Many observers in Edmonton believe — in part to his underlying numbers — that Puljujarvi has untapped potential and that it would be a mistake for the Oilers to let him go.
But that certainly seems to be a real possibility at this juncture, and one that an analytics-savvy organization may try to take advantage of this offseason.
Could he be an option for the Canucks?
Better yet, could the Canucks somehow free up some cap space and then weaponize that cap space to take advantage of a team riding the emotional high of making the Western Conference Final?
After all, their GM did just say that they’d be willing to trade assets in a deal that “would make them better.”
Also, in very unsurprising news, Mikko Koskinen officially left the Oilers today, signing in Switzerland.

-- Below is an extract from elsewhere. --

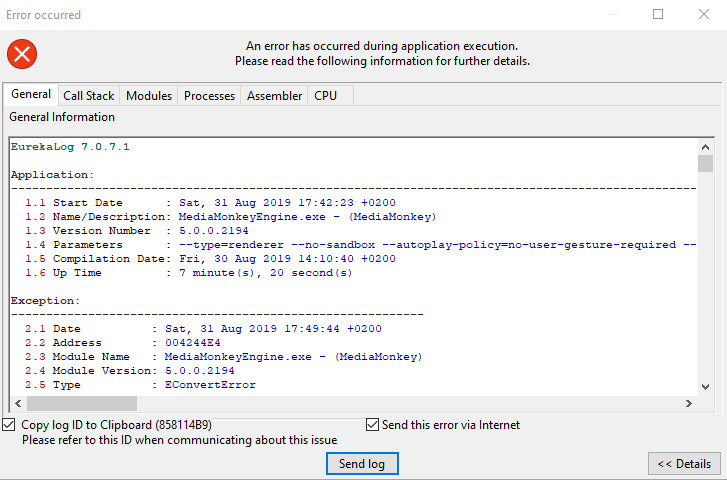Click the red error X icon

point(23,53)
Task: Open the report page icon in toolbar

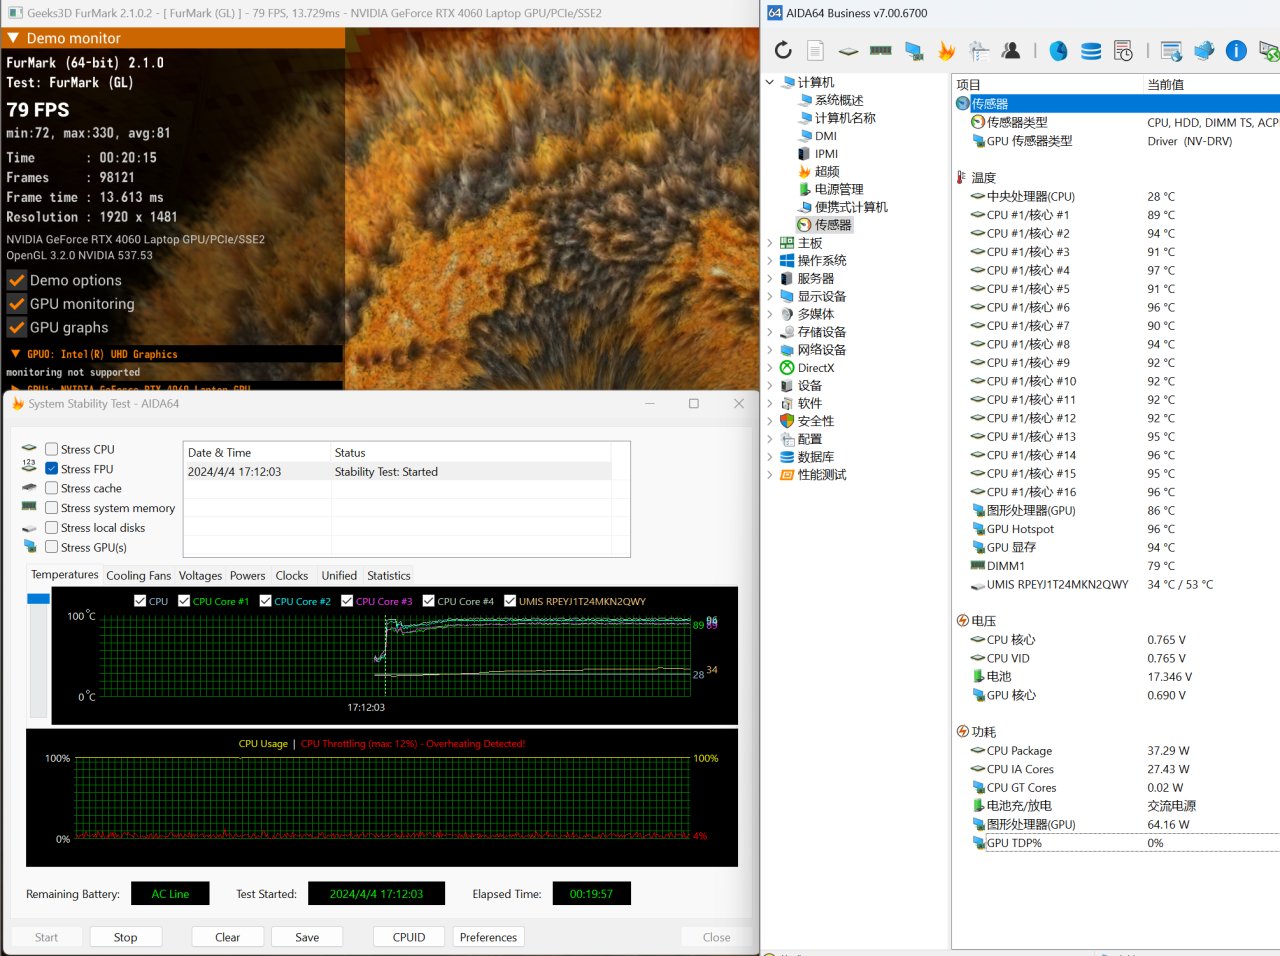Action: [816, 50]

Keeping an eye on Kravtsov
A few weeks ago, the New York Rangers’ trade deadline package offered to the Canucks in exchange for J.T. Miller was revealed by Sportsnet 650’s Satiar Shah.
As a reminder, Shah said:
“So from what we can gather, it was essentially, Nils Lundkvist, a first-round pick, and Filip Chytil. Now there was some talk about Kravtsov, this and that, but it’s very evident — whether these pieces were all together or not — that the Rangers were not offering Braden Schneider.”CanucksArmy has confirmed that this package was offered to the Canucks sometime in January.
The thing we’re now going to focus on from what Shah said is the name Vitali Kravtsov.
Kravtsov, who the Rangers selected with the ninth overall pick in the 2018 NHL Entry Draft, has played in just 20 games for the club, and has spent most of his pro career in the KHL.
As such, it’s become increasingly clear that Kravtsov does not want to play in the AHL.
Kravtsov, who is represented by Dan Milstein — who also represents Danila Klimovich and Andrei Kuzmenko — signed a one-year one-way contract on Sunday.
The deal is for $875,000, and Kravtsov will need to pass through waivers in order to be sent down to the AHL.
In other words, Kravtsov is going to play in the NHL next season. Whether that’s with the Rangers or elsewhere now remains to be seen.
Kravtsov failed to make the Rangers’ opening-night roster this past season, and soon after received permission from New York to contact other clubs in hopes of a trade.
If there was “some talk” — and by all accounts, it really wasn’t much — about Kravtsov between the Canucks and Rangers before, could those talks pick up again now that Kravtsov is signed to an NHL contract?